● Objective A
In the cobia fishing thread, what amount of commercial landings does stevenattsu report from Pensacola?
● Objective B
Please continue the cobia fishing thread from the point where it stops.

● Text passage
# No Cobia



## fairpoint (May 9, 2013)

If your planning on Cobia fishing and expecting to catch or even see one
then try fishing for another species....There have been alot of boats fishing
for them and hardly anybody is seeing much less catching them....


----------



## FleaBag (Oct 19, 2016)

only a handful caught in the tournament this weekend out of 30 boats. 3days. its over.


----------



## stevenattsu (Apr 24, 2009)

Not much for the commercial landings state wide. Zero out of Destin so far this year, only 160 Pounds out of Pensacola


----------



## Boat-Dude (Sep 24, 2011)

Whats the deal?


----------



## stevenattsu (Apr 24, 2009)

Boat-Dude said:


> Whats the deal?


Us commercial guys cant afford to fill up our 65Ft Vikings and Bertrams this year


----------



## 192 (Oct 1, 2007)

Whew, good thing I checked here before leaving the dock. I love public service announcements.


----------



## Boat-Dude (Sep 24, 2011)

I knew I shouldn't have asked.


----------



## Splittine (Nov 24, 2007)

grouper22 said:


> Whew, good thing I checked here before leaving the dock. I love public service announcements.


Guess this guy didn’t get the memo


----------



## 192 (Oct 1, 2007)

Splittine said:


> Guess this guy didn’t get the memo


Few boats caught fish today as well.


----------



## fairpoint (May 9, 2013)

Splittine said:


> Guess this guy didn’t get the memo


Now more boats are going to cut the pier off instead of fishing offshore..Thanks...I guess you have no clue ....


----------



## Splittine (Nov 24, 2007)

grouper22 said:


> Few boats caught fish today as well.


Yup, quite a few caught today. Buddy of mine went 3-5.


----------



## Splittine (Nov 24, 2007)

fairpoint said:


> Now more boats are going to cut the pier off instead of fishing offshore..Thanks...I guess you have no clue ....


Haha. Bless your heart.


----------



## MrFish (Aug 21, 2009)

fairpoint said:


> Now more boats are going to cut the pier off instead of fishing offshore..Thanks...I guess you have no clue ....


So boats shouldn't throw at any fish within a mile, since they might pass a pier at some point? Just trying to understand your point.


----------



## 192 (Oct 1, 2007)

● Provided data
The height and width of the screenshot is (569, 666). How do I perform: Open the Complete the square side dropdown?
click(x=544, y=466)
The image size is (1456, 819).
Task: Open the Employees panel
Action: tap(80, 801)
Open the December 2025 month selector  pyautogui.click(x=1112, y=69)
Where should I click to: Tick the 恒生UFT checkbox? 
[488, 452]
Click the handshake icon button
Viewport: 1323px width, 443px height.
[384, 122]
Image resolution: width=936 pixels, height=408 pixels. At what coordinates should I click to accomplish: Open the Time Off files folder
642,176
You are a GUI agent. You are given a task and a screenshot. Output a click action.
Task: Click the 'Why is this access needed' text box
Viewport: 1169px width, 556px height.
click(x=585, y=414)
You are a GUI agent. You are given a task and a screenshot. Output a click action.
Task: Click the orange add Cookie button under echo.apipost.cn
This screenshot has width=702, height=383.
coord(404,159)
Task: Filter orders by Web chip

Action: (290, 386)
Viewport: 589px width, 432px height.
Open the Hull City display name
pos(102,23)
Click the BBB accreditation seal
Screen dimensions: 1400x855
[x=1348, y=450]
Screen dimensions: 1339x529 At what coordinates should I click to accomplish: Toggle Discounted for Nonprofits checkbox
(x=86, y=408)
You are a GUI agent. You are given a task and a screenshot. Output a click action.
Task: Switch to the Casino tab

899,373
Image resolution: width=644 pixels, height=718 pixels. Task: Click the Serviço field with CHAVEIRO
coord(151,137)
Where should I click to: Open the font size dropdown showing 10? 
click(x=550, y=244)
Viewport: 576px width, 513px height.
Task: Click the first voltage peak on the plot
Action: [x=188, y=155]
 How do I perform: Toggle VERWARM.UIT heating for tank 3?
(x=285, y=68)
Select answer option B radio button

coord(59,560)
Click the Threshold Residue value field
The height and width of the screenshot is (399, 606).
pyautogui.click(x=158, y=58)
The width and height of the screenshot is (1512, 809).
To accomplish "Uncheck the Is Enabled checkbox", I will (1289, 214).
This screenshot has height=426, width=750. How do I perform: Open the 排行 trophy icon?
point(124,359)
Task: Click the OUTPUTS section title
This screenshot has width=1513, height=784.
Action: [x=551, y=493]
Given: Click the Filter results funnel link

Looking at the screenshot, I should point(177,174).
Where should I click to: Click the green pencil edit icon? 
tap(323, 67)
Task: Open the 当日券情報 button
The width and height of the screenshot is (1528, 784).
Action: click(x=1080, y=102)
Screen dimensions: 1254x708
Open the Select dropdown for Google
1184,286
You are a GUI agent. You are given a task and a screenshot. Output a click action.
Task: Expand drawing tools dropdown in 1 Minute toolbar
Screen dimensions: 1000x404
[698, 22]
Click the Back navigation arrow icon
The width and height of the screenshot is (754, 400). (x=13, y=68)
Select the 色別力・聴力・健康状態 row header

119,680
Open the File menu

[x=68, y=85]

● Final answer A
160 pounds.

● Final answer B
fairpoint said:


> Now more boats are going to cut the pier off instead of fishing offshore..Thanks...I guess you have no clue ....


Ran out of pbr early tonight?


----------



## 192 (Oct 1, 2007)

Shit, another one


----------



## fairpoint (May 9, 2013)

MrFish said:


> So boats shouldn't throw at any fish within a mile, since they might pass a pier at some point? Just trying to understand your point.


Come out to any pier and try to fish for cobia when Every boat that comes along is within casting distance and then anchors about 200 yards to the east of
it....You won't stay to long....


----------



## fairpoint (May 9, 2013)

grouper22 said:


> Ran out of pbr early tonight?


You must have stolen them out of my truck....JK


----------



## MrFish (Aug 21, 2009)

fairpoint said:


> Come out to any pier and try to fish for cobia when Every boat that comes along is within casting distance and then anchors about 200 yards to the east of
> it....You won't stay to long....


Who anchors to cobia fish? And I don't fish the pier, thanks. I like my elbow room.


----------



## hebegb again (Oct 9, 2017)

Oh jeezus, bote envy


----------



## hjorgan (Sep 30, 2007)

I like PBR.... ya'll shut up.


----------



## MrFish (Aug 21, 2009)

hjorgan said:


> I like PBR.... ya'll shut up.


You still need a church key for them things?


----------



## kingfish501 (Oct 7, 2007)

Mr Fish, sometimes you'd be surprised. We have boats that will anchor up in front of the pier inside casting range of throwing hardtails....or boats that will troll back and forth right off the pier.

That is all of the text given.